Stored entries
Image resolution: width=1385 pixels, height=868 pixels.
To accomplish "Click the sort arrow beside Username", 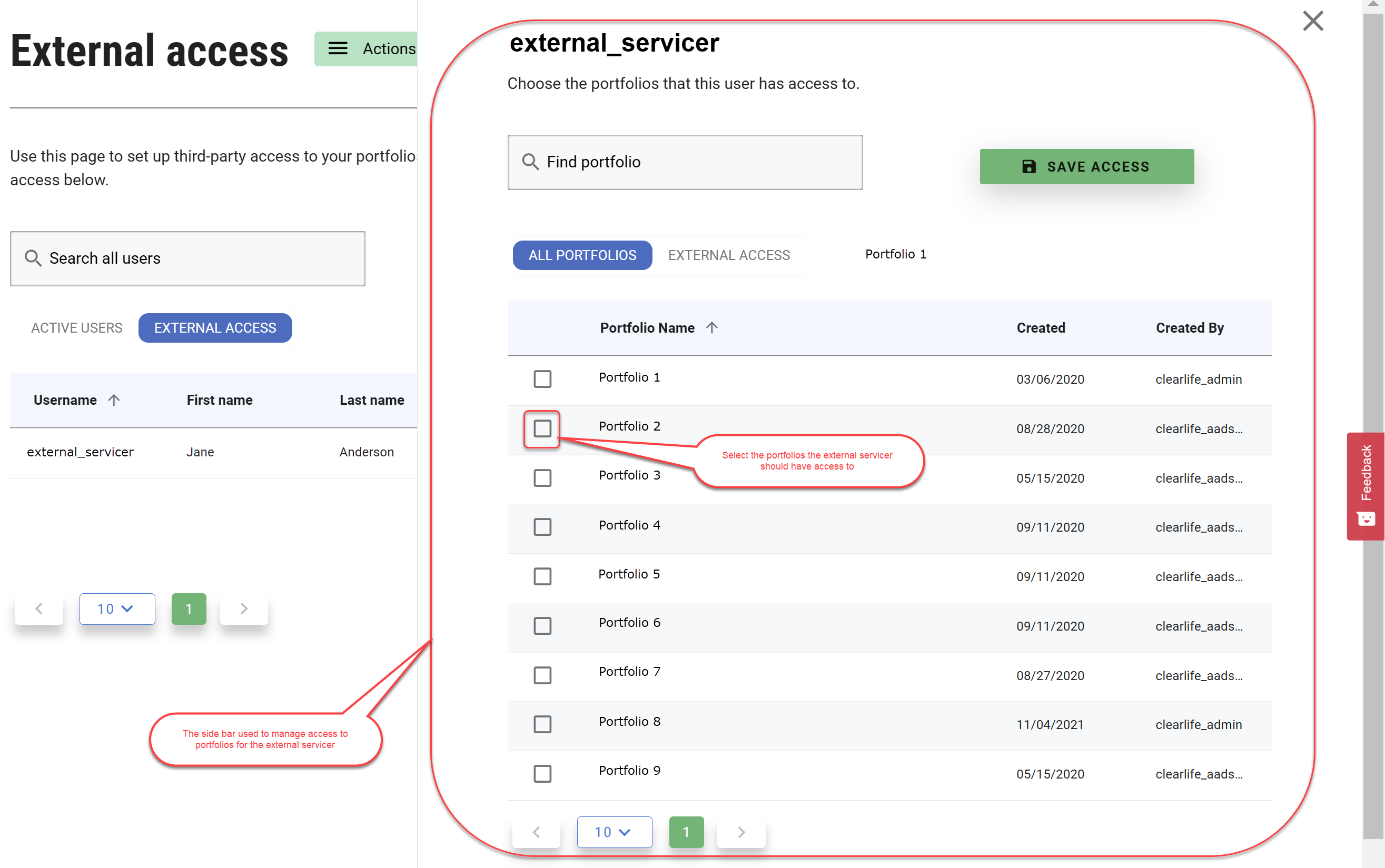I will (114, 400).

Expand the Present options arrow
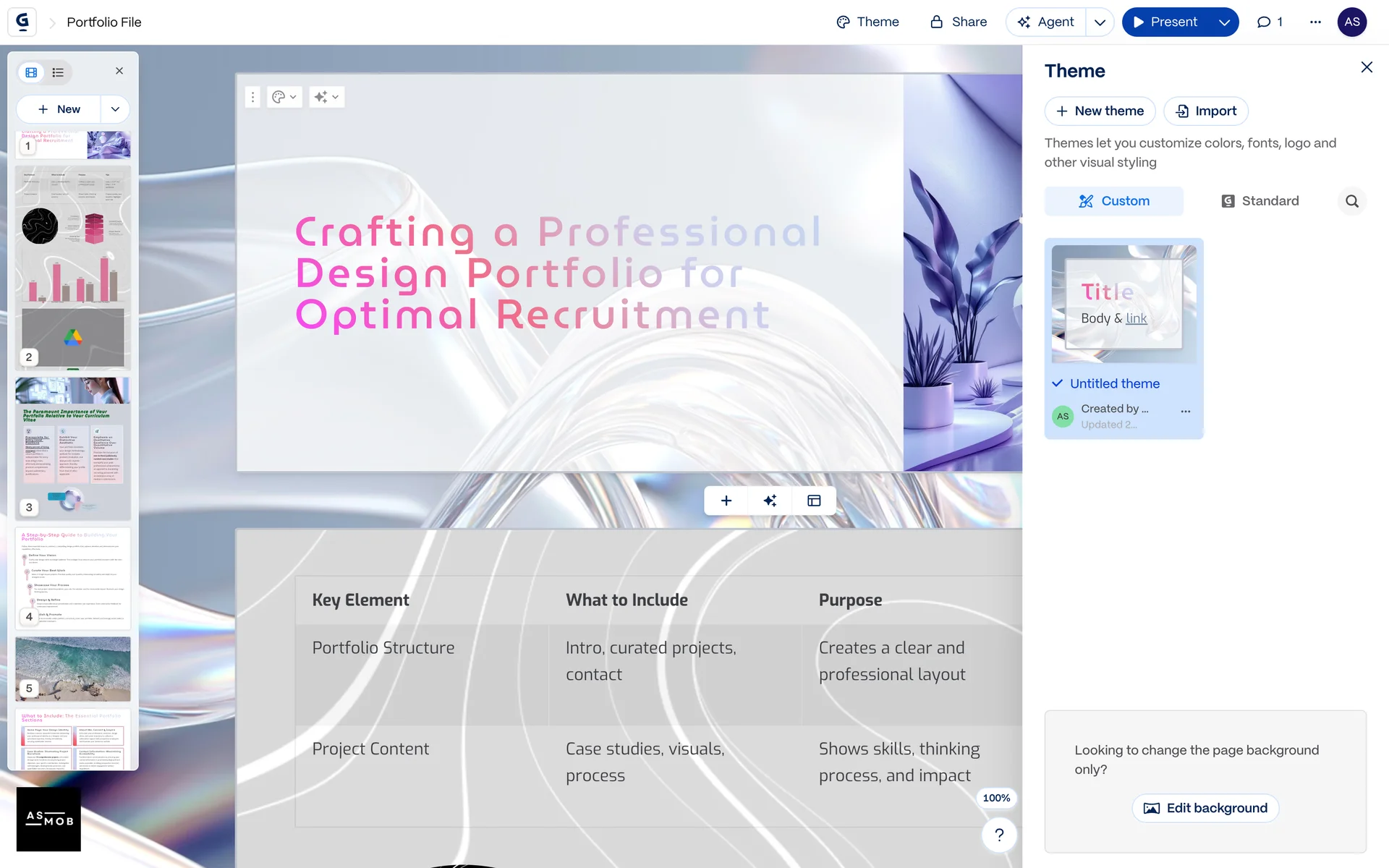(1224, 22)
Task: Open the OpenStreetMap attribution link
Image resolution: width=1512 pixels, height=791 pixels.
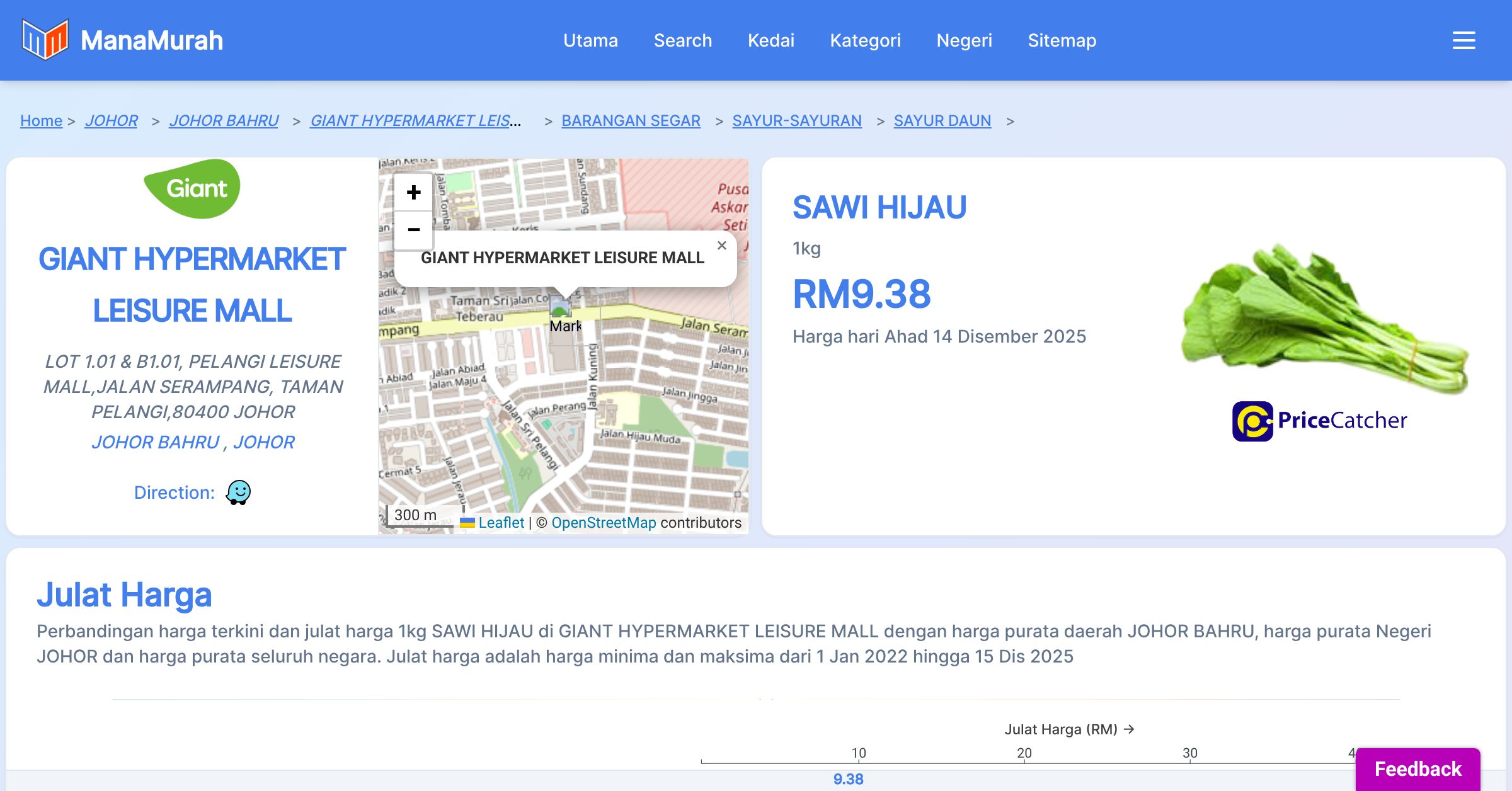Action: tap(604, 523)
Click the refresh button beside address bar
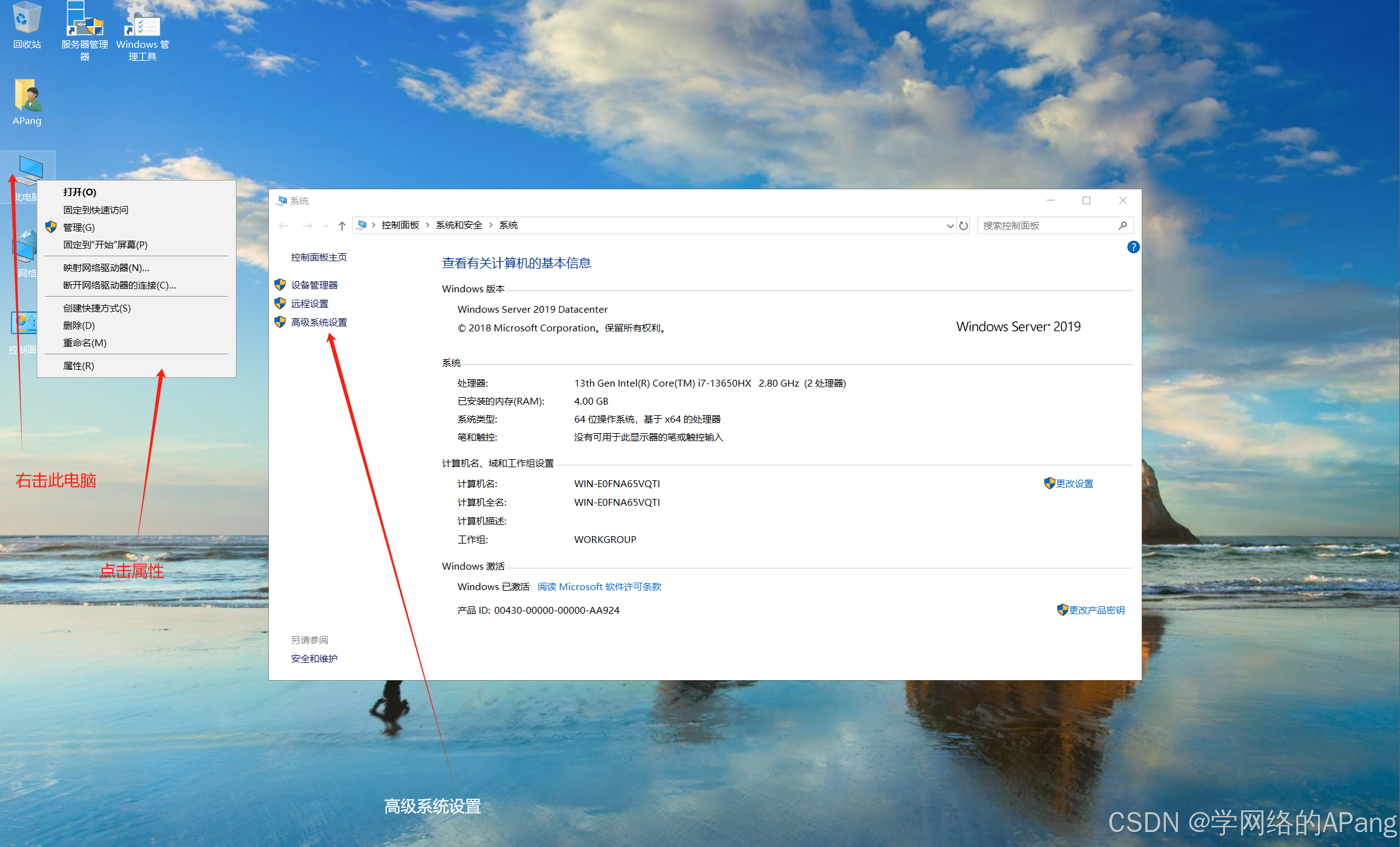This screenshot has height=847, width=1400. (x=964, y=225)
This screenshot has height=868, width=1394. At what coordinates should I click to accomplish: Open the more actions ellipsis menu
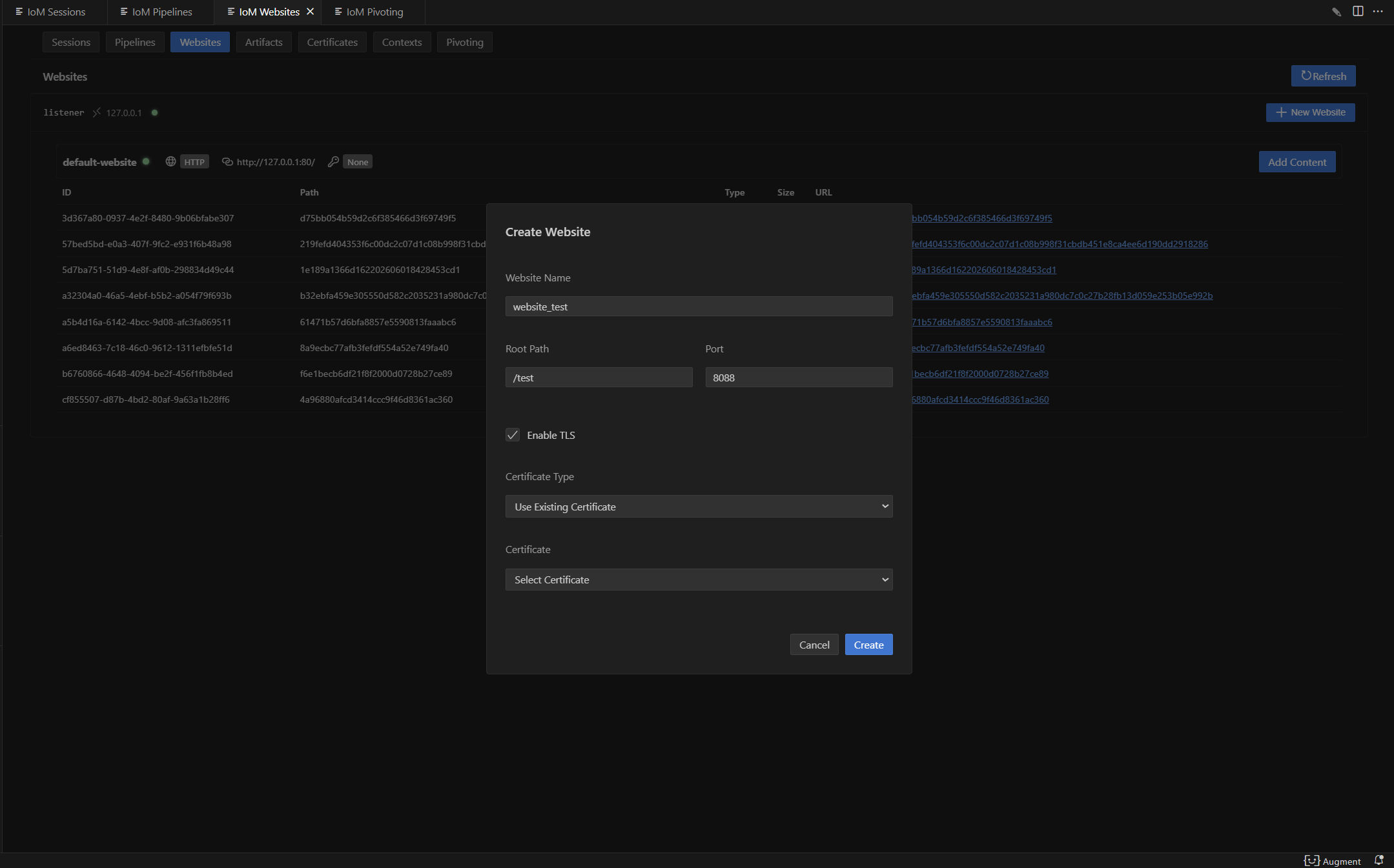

• _Instructions for the task_: Begin with the line containing "Expand the Present options arrow", stop at the last line of the records above, and copy every line in between exactly, both ends included, with no pictures.

• _Result of this exercise_:
Expand the Present options arrow
(1224, 22)
Task: Open the OpenStreetMap attribution link
Image resolution: width=1512 pixels, height=791 pixels.
Action: tap(604, 523)
Click the refresh button beside address bar
This screenshot has height=847, width=1400. (x=964, y=225)
This screenshot has height=868, width=1394. At what coordinates should I click to accomplish: Open the more actions ellipsis menu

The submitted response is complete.